SP 25i with Auto Pilot Field Rover
The compact slipform paver SP 25i is a multifunctional all-rounder for high-grade inset slipforming of narrow concrete roads, individual traffic lanes, minor rural roads and cycle paths. The multi-functional machine's outstanding features include the slipform paver's convenient operation, the high speed at which it can be transported and repositioned and its fuel-saving engine concept. The machine's application-related and economic advantages are unbeatable, however, when combined with the Wirtgen Auto Pilot Field Rover which was presented in early 2013 and won the bauma Innovation award 2013. "Paving concrete on narrow roads or individual traffic lanes is an ideal job for our Auto Pilot Field Rover," explains Martin Datzert, sales and applications specialist for slipform pavers at Wirtgen Windhagen Vertriebs- und Service GmbH.
Good-bye to stringlines
For the first time ever, the Wirtgen Auto Pilot Field Rover has made it possible to produce concrete pavements fully automatically without stringlines. This means that road construction firms can now complete their jobs considerably more easily, quickly and above all economically, as the exceedingly time-consuming job of installing stringlines is no longer required. Stringline-free concrete paving works for a range of very different basic conditions from 3-m-wide pavements for a cycle path to concrete barriers on a motorway. If the concrete profile is to be slipformed on an existing roadway edging, the user can calculate the optimum virtual stringline on site in a matter of minutes. For the first time, the customary stringline can indeed be replaced in practice.
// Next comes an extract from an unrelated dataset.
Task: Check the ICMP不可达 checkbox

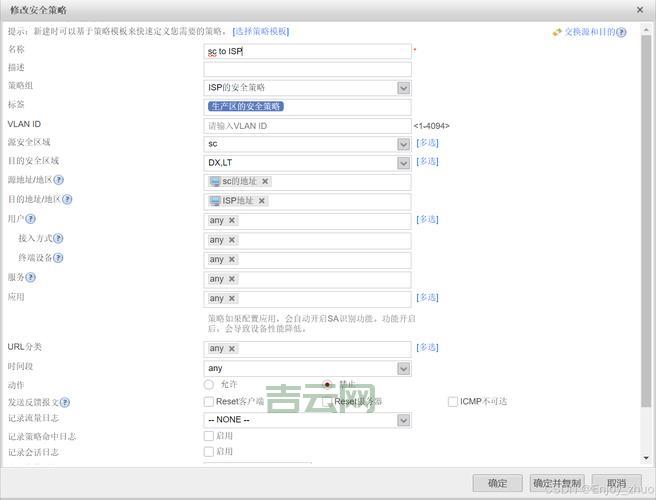Action: (453, 401)
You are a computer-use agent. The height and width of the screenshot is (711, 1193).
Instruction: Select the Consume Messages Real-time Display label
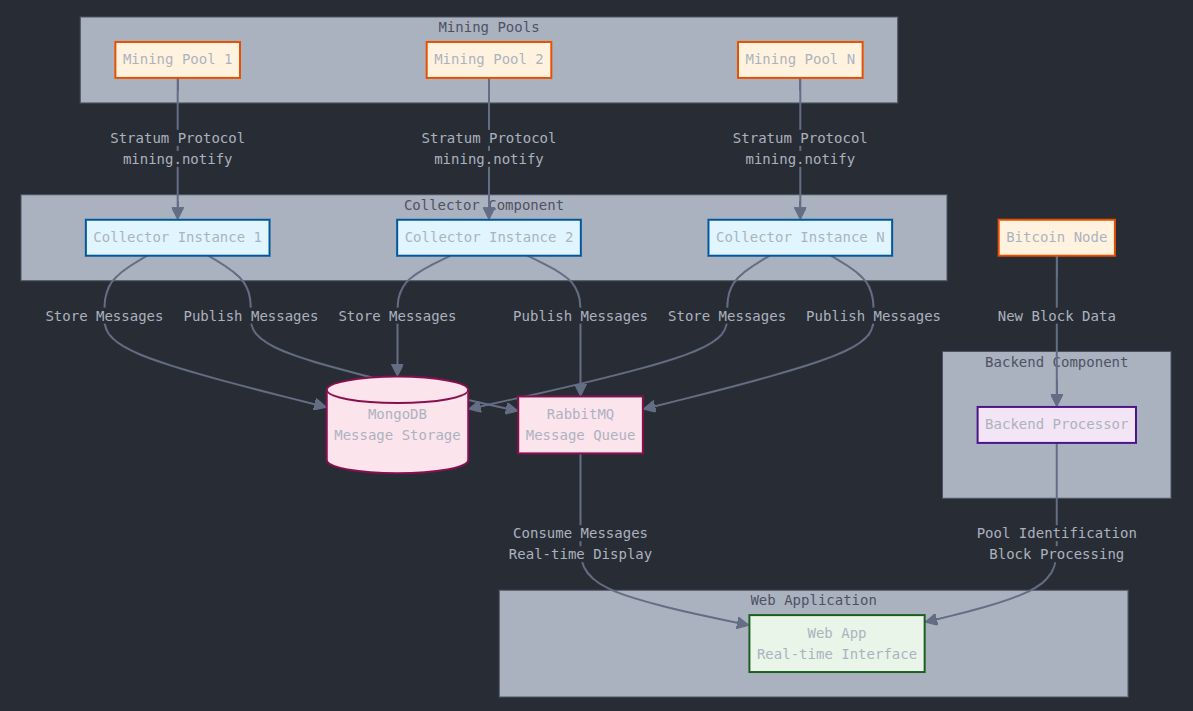[x=580, y=544]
This advantage proved particularly useful for the construction project on the M6 motorway. "Another decisive advantage of the Auto Pilot Field Rover was that we did not have to install stringlines, as the Highways Agency had prohibited the use of posts drilled into the ground for attaching the stringlines. Such posts could have damaged underground cables," reports Site Manager Dom Egan, Extrudakerb Ltd. "What's more, the Auto Pilot allows the machine and job site to be set up more speedily, maximizing the time frame available for paving the concrete. A decisive factor in view of the short time frames specified for the M6," says Egan.